Les autorités accusent des «fauteurs de troubles» armés de s'infiltrer parmi les manifestants et certains dirigeants ont pointé du doigt le rôle présumé de «contre-révolutionnaires» basés à l'étranger. Le général Rassoul Sanaïrad, l'adjoint politique du chef des Gardiens de la révolution, a ainsi affirmé que «les Moudjahidines du peuple avaient été chargés par les Al-Saoud (la famille qui règne sur l'Arabie saoudite, grand rival régional de l'Iran) et certains pays européens de créer de l'insécurité», selon l'agence Tasnim. Le vice-ministre iranien de l'Intérieur, Hossein Zolfaghari, s'est lui montré optimiste. «Dans la plupart des régions du pays, les gens coopèrent avec les forces chargées du maintien de l'ordre et de la sécurité.

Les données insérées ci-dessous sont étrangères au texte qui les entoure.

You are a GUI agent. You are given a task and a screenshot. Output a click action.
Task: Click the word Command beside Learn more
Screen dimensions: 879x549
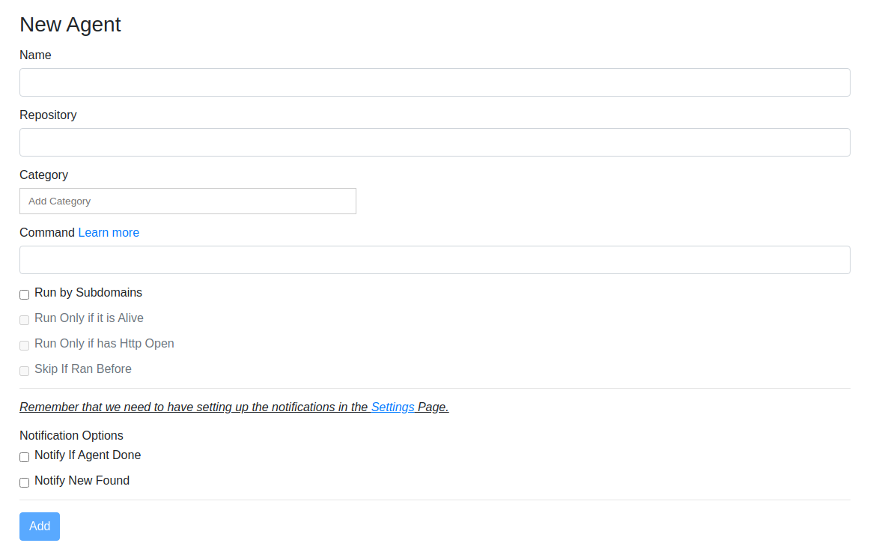point(47,232)
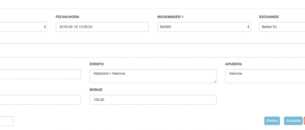
Task: Click the FECHA/HORA label
Action: pyautogui.click(x=67, y=17)
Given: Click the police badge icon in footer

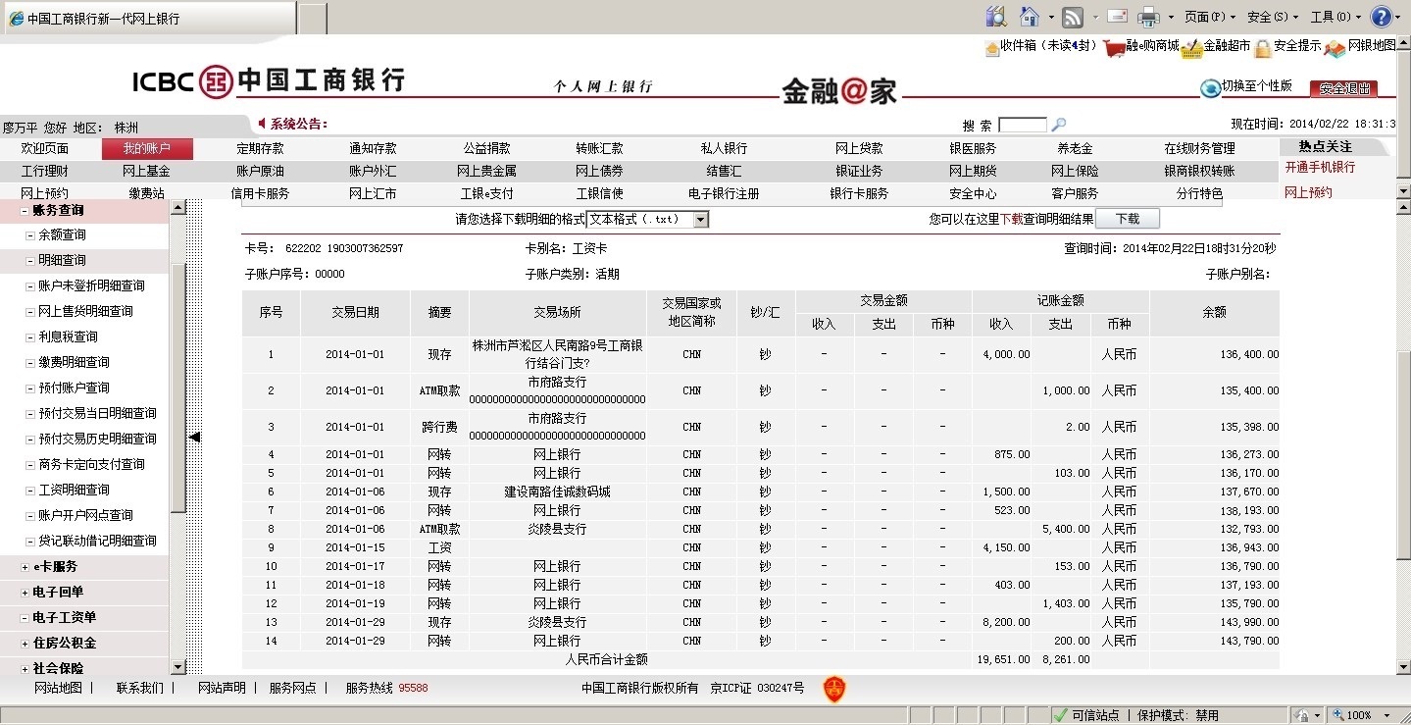Looking at the screenshot, I should (x=834, y=689).
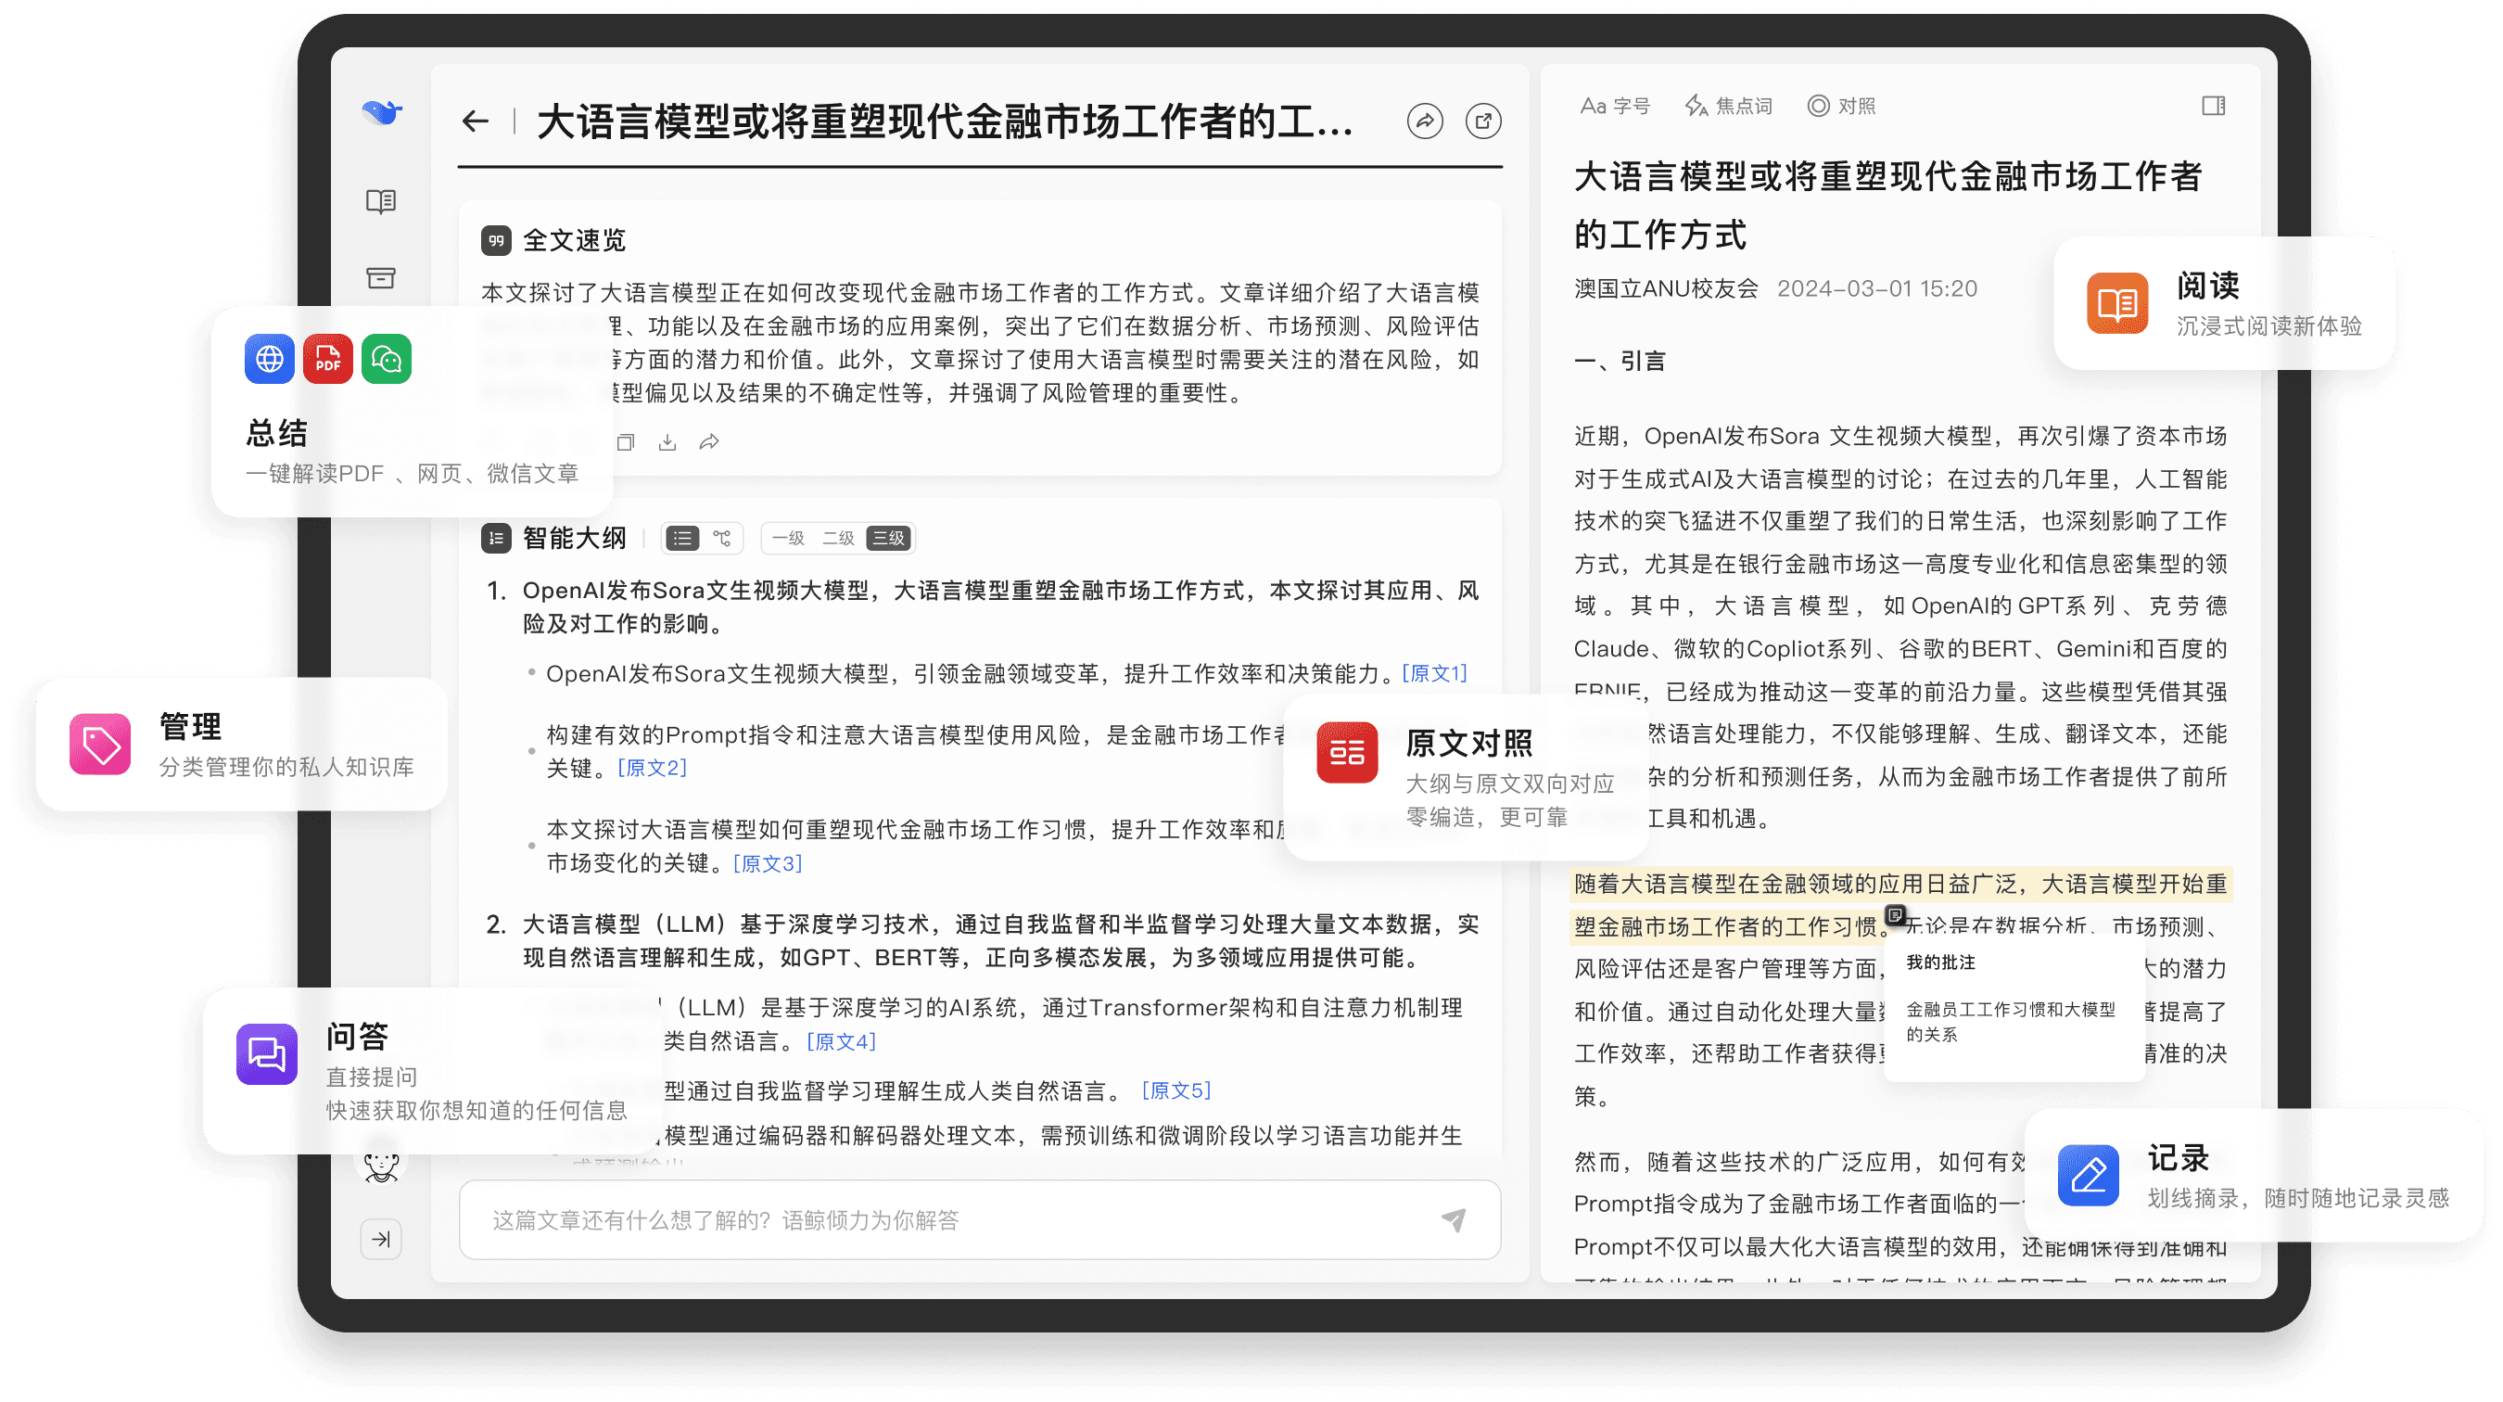
Task: Open the [原文1] source link
Action: pyautogui.click(x=1434, y=673)
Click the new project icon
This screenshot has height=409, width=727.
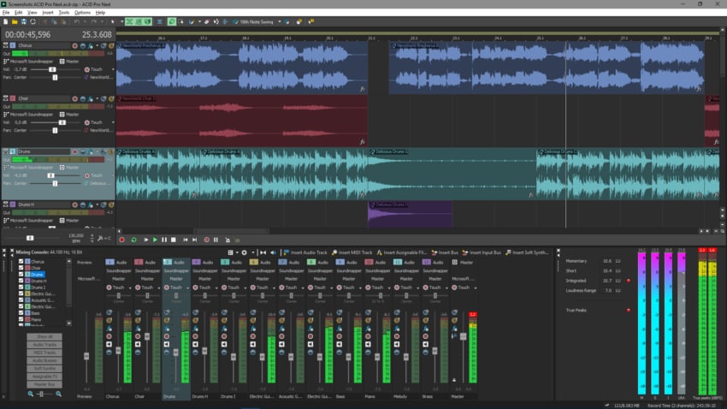coord(6,21)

Les récents troubles provoqués dans certains endroits vont finir très vite», a-t-il déclaré selon plusieurs médias. Les rassemblements antigouvernementaux, qui se poursuivent en dépit du blocage des réseaux sociaux Telegram et Instagram, utilisés pour appeler à manifester, sont les plus importants depuis le mouvement de 2009 contre la réélection du président ultraconservateur Mahmoud Ahmadinejad. Accusant une «petite minorité» de «fauteurs de troubles», l'actuel président Hassan Rohani a assuré lundi que «le peuple allait leur répondre» tout en ajoutant que le gouvernement était déterminé à «régler les problèmes de la population», en particulier le chômage (12% de la population active). Elu pour un second mandat en mai, M. Rohani a permis à l'Iran de sortir de son isolement avec la levée de sanctions internationales liées aux activités nucléaires de Téhéran, qui avait fait espérer aux Iraniens une amélioration de la situation économique. Mais cette levée des sanctions, conséquence de la signature en 2015 d'un accord nucléaire historique avec les grandes puissances, tarde à porter ses fruits.